# Instructions for the task
Show the lines below where "Open" occurs.

# Given records

........

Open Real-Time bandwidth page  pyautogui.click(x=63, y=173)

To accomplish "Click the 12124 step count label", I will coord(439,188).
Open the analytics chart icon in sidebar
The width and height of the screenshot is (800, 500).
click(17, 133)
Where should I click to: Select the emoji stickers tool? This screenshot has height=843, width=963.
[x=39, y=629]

........

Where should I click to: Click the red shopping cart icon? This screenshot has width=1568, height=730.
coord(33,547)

........

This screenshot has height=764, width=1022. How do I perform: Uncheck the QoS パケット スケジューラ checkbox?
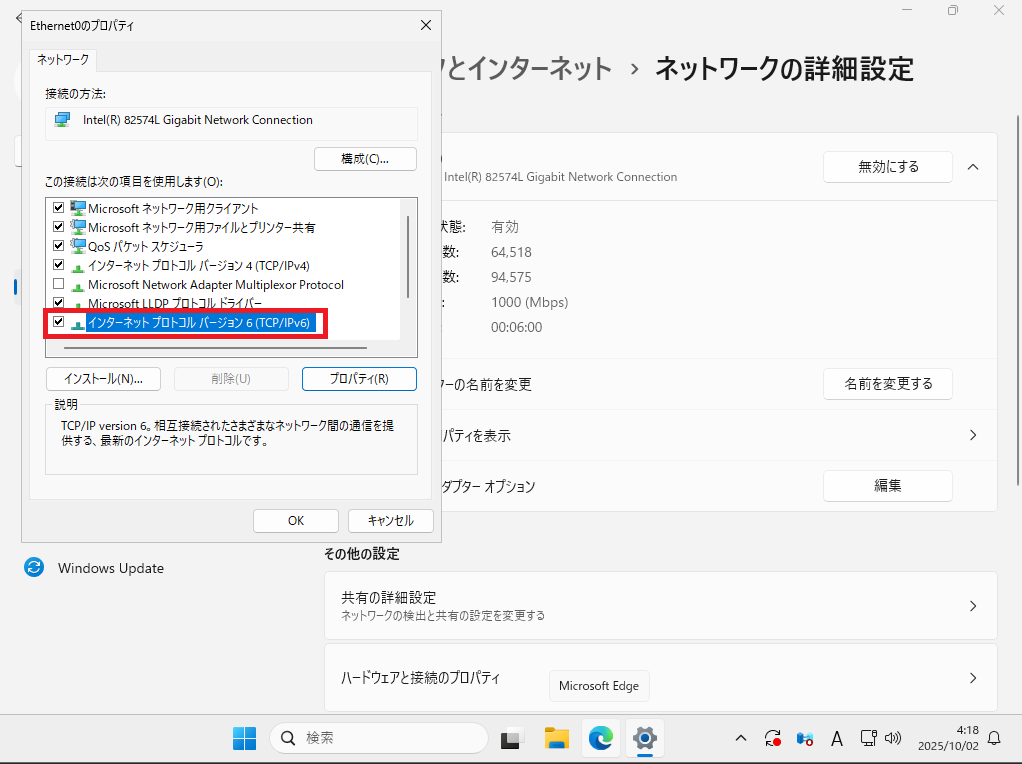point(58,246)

........

# Result of the exercise
Open Real-Time bandwidth page  pyautogui.click(x=63, y=173)
Open the analytics chart icon in sidebar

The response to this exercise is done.